Terpfan wrote: ↑
Mon Feb 25, 2019 2:47 am
Sure, Heifetz can take a day off just before a concert and no one will notice the difference except himself. For most people that equals crash and burn.
Yes, and then just a puddle on the floor!
I attempted some cursory research to find, online, some information on Tarrega's practice routine. I have had no luck with that, yet. My original reading of Tarrega's machine like routine, with stop watch, to the second, came from hard print (likely Dr. Leckie's journals) - must have read it sometime in the 80's.
I did find something of Segovia's later year's routine in a New York Times interview of 1977. At that time Segovia was 84. His daily practice was regular 5 hours with an irregular bonus 1 hour evening practice. He preferred to go at it in 1 and 1/4 hour intervals, 4 times during the day. By this time he had cut his concert schedule down to 26 per year from a high of 100. It doesn't mention anything about him having had cut practice hours down, but that most likely was also a necessity of age.
Anyone care to calculate Segovia's lifetime guitar playing (i.e. practice, in teaching/demonstration, concertizing) mileage? (My rough estimate is close to 250,000 hours, based on lifetime 8 hour daily averaged over 84 years (he died at 94.))

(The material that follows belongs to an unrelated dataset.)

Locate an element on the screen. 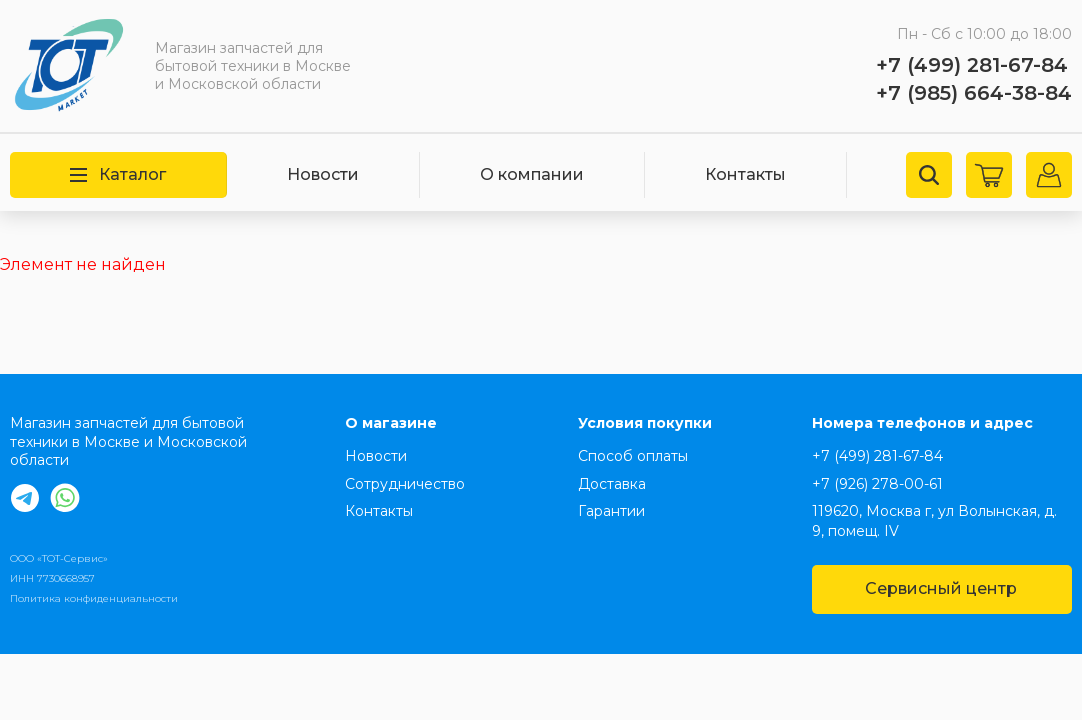  Номера телефонов и адрес is located at coordinates (922, 423).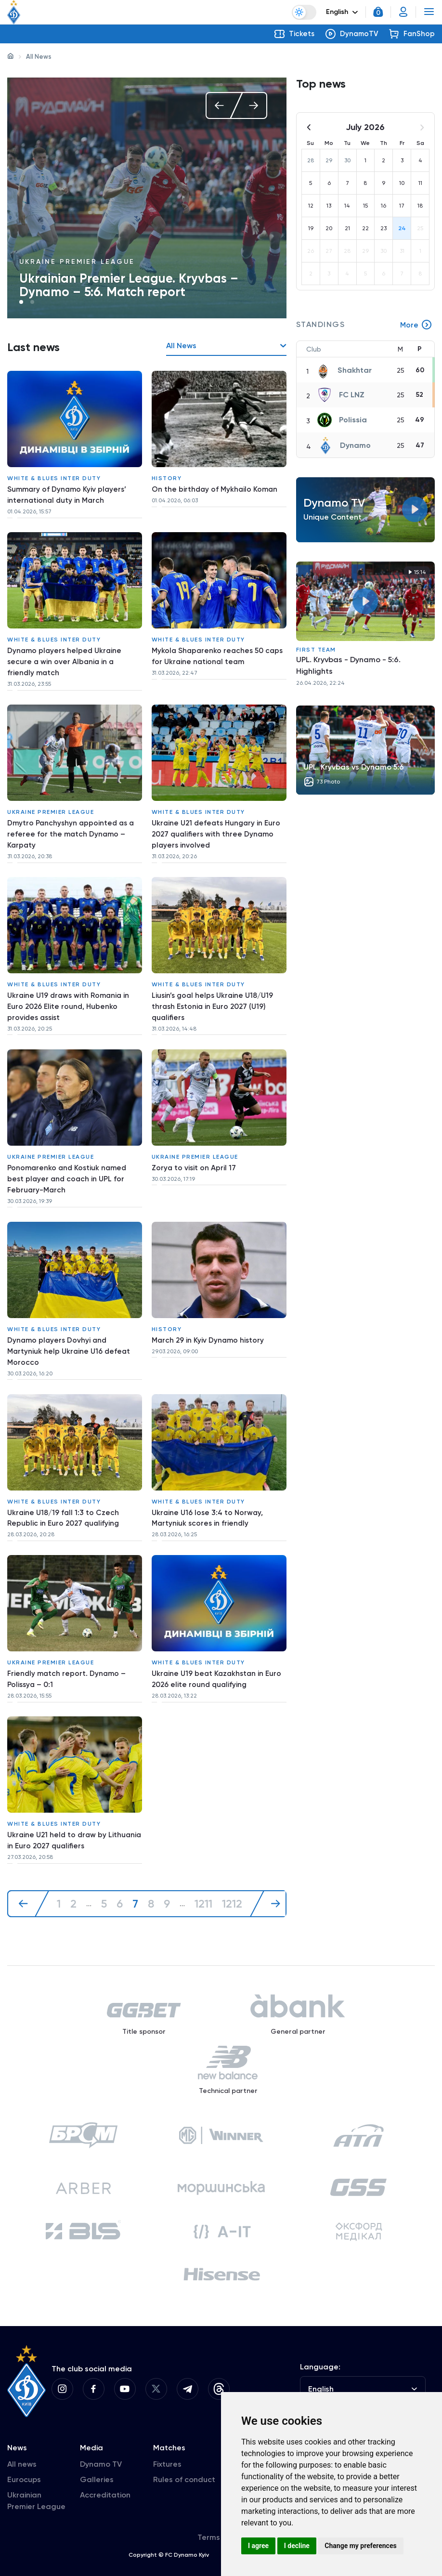 This screenshot has width=442, height=2576. I want to click on Change my preferences [button], so click(360, 2546).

BTW, speaking of Segovia: I recently met someone playing a well worn Ramirez 1A. His humble playing of Renaissance pieces and the tone of the instrument was nothing short of divine. I'm glad I asked him about the instrument. He stated that he had played none other since acquiring it as a student, studying abroad. His story was that it was one of Segovia's Ramirez's. Segovia had ordered and played several, with this one offered as first prize in a guitar festival which Segovia initiated in the late sixties. The prized instrument was never sold or on the market, yet passed down from master to the premier student over three more generations - much like a mantle of succession. I found the story genuine and touching! I asked him if he takes on students and he said "no," preferring just to play for himself. Under that poignant circumstance, the mantle is unlikely to be passed on any further.